There is thus no such thing as total liberty, except living alone in a “state of nature,” which was the historical and theoretical construct seventeenth century philosophers used as a contrast for what liberty was really like in society. One might not care at all about the seventeenth century but in fact our American founders were heavily steeped in the ideas from that century and many of the key ideas that shaped their notions of liberty came from their reading in seventeenth century sources. Thomas Jefferson, for example, was twice as close in time to the writings of John Locke as we are to Jefferson. Locke puts his understanding of liberty this way in his Second Treatise On Government: “Freedom then is not what Sir Robert Filmer [an advocate of monarchy and natural inequality] tells us….A Liberty for everyone to do what he lists, to live as he pleases, and not to be tyed by any lawsFreedom of Men under Government, is, to have a standing Rule to live by, common to every one of that Society, and made by the Legislative Power erected in it; A Liberty to follow my own Will in all things, where the Rule prescribes not; and not to be subject to the inconstant, uncertain, unknown, Arbitrary Will of another Man.” (II § 22).

Locke is often interpreted as understanding liberty principally as a protection of individual rights. But on closer reading, Locke, and other theorists of liberty, realized that at the heart of liberty in society is paradoxically a key sacrifice and renunciation of rights, since one must give up the freedoms of living alone in nature to takes on and benefit from the nature of social life. To put it another way, life together in society invariably requires a series of restrictions and compromises to make liberty in society possible. These renunciations signal that we have begun to transcend our natural “animal” or “nonsocial” state in which violence reigns and become transformed into moral beings that we are intended by God or nature to be. On this view, restrictions of one’s desires and freedom are thus key to becoming fully human.

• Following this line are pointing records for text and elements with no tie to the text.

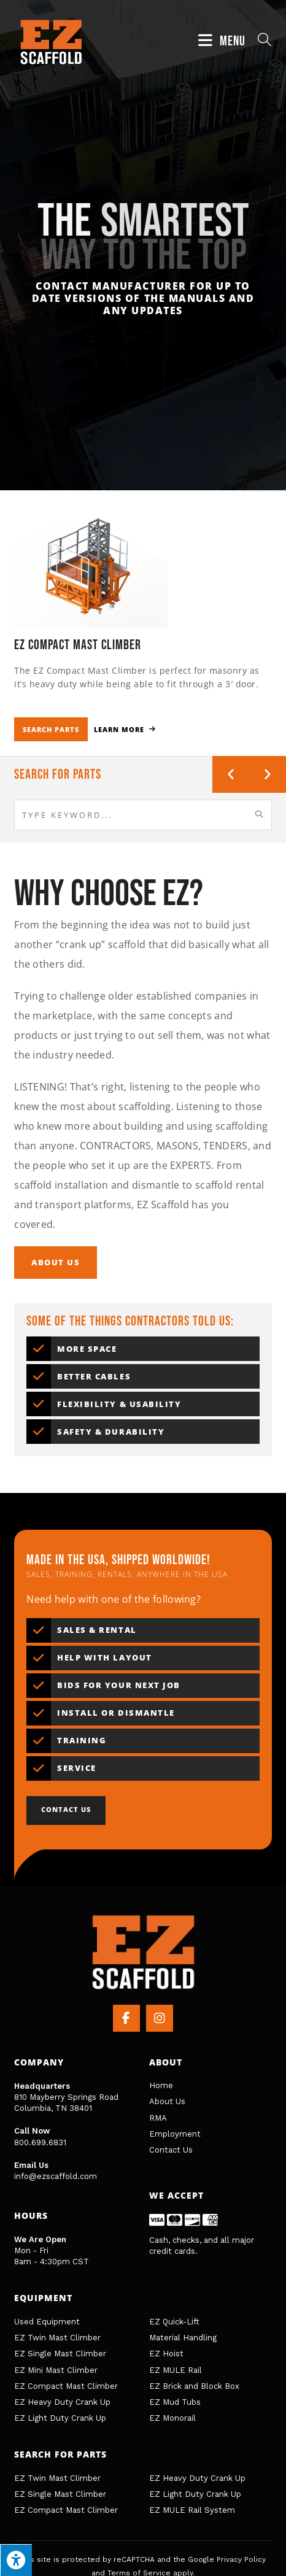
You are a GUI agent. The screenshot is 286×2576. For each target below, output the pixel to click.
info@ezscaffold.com (55, 2176)
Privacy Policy (241, 2559)
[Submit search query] (259, 815)
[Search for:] (260, 41)
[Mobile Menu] (223, 41)
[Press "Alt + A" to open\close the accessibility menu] (16, 2560)
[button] (230, 774)
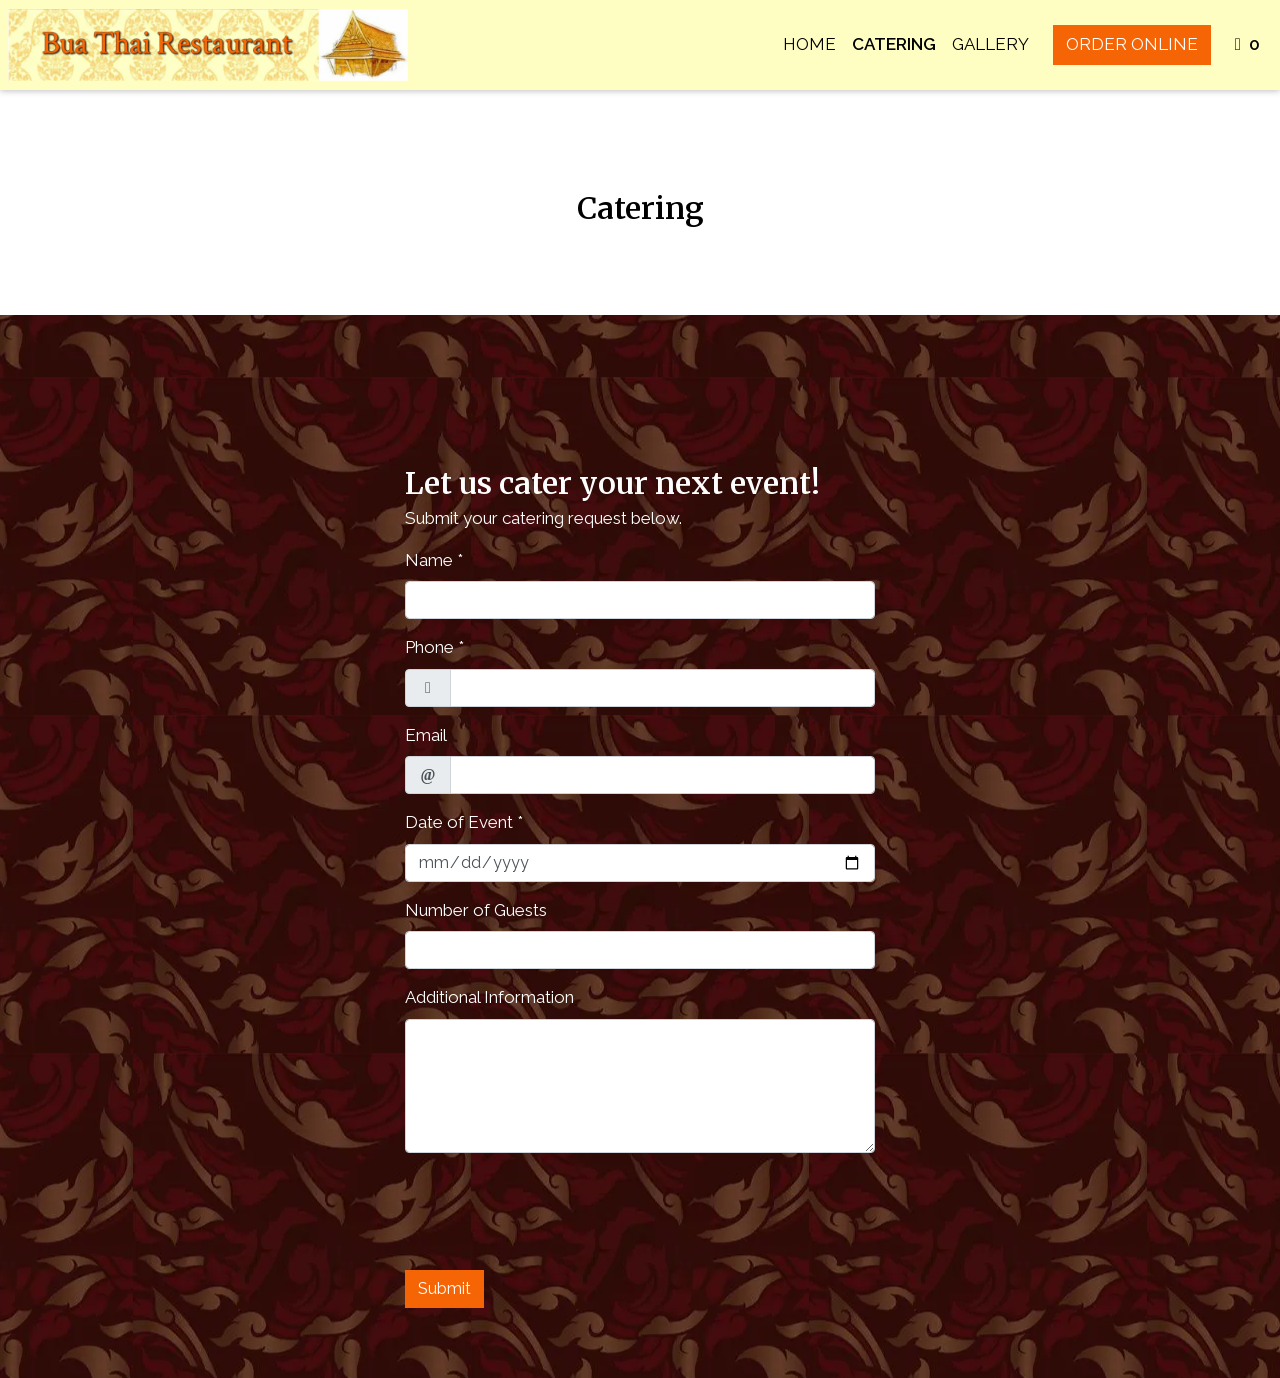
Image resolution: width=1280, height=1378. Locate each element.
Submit (444, 1288)
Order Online (1132, 44)
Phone (429, 647)
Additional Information (489, 997)
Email (426, 735)
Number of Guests (476, 910)
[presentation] (557, 1208)
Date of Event (459, 822)
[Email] (662, 775)
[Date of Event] (640, 863)
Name (429, 560)
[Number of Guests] (640, 950)
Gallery (990, 44)
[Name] (640, 600)
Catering (894, 44)
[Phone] (662, 688)
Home (809, 44)
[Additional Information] (640, 1086)
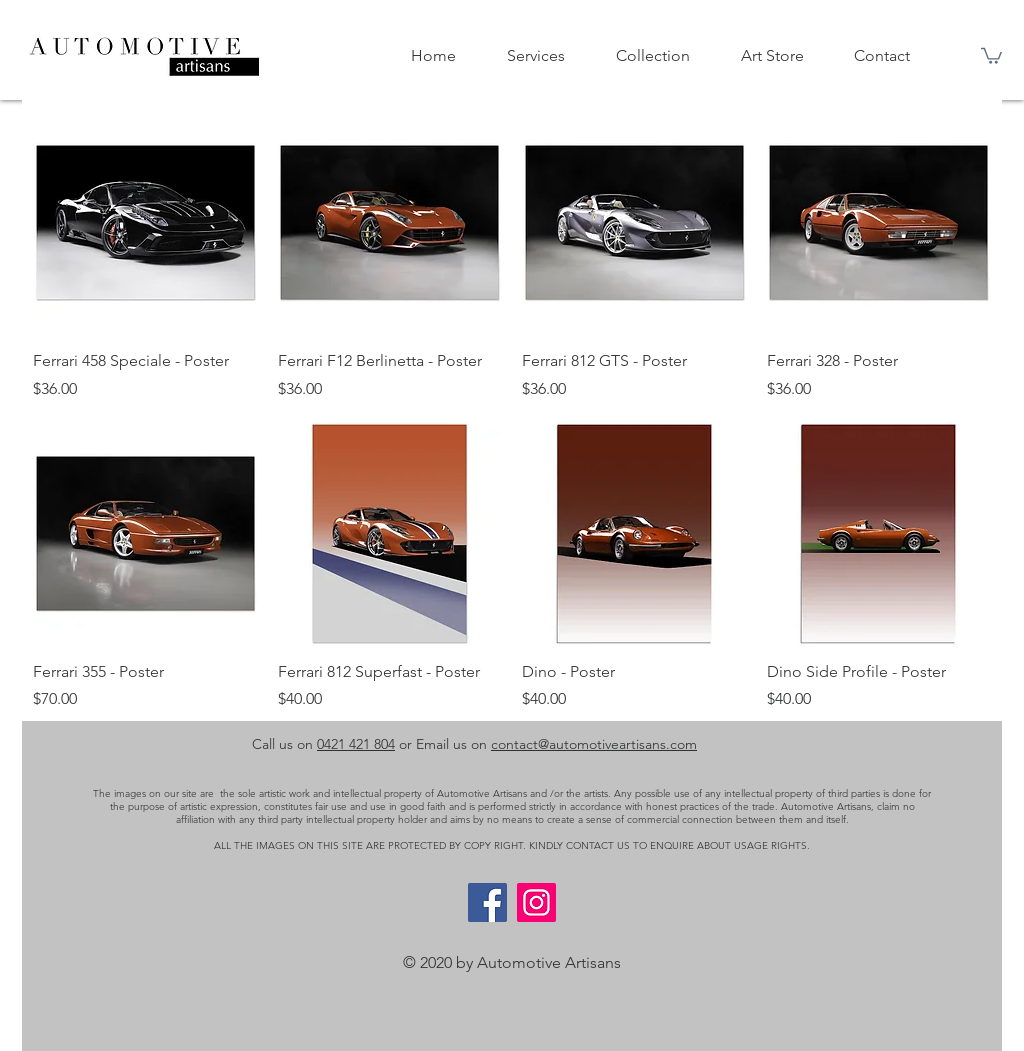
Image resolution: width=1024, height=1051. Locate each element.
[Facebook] (487, 902)
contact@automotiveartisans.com (594, 744)
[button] (991, 55)
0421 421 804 (356, 744)
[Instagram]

This is only one of the reconceptualizations of liberty that is both possible and indeed needed, as we jettison the political right’s narrow view that liberty is nothing more than a protection of my rights and my property. Liberty is much more nuanced and powerful an idea. The right’s view of liberty pits our commitment to freedom against our equally deep commitments to equality, the protection of Creation and nature, that is shared and belongs to us collectively, and a sense of obligation, compassion, justice, and care for those who are less fortunate, through no fault of their own. Reconfigured, liberty emerges as a concept that includes duties and responsibilities which devolve upon us as human beings who stand on the shoulders of those who came before us, to whom we owe a debt, and to those who come after us, whose inheritance we hold in trust. When liberty begins to be reframed in this way, we no longer see liberty as antithetical to our other deeply held values of care, justice and equality. And instead of positioning government as solely responsible for protecting our property, we understand government to be the mechanisms by which we collectively try to execute our social, communal and even human responsibilities. In this way, liberty becomes the concept by which we understand our reasons for paying taxes, for capping carbon and the use of fossil fuels, for helping the indigent and elderly, and for correcting the wrongs of the past, that were created through the violence of our species, whether or not we were the perpetrators ourselves. It is such a concept of liberty that potentially lifts us out of our sheer violent natures, that helps us aspire to be moral selves, and that gives us a vision that is more than simply protecting myself and my property.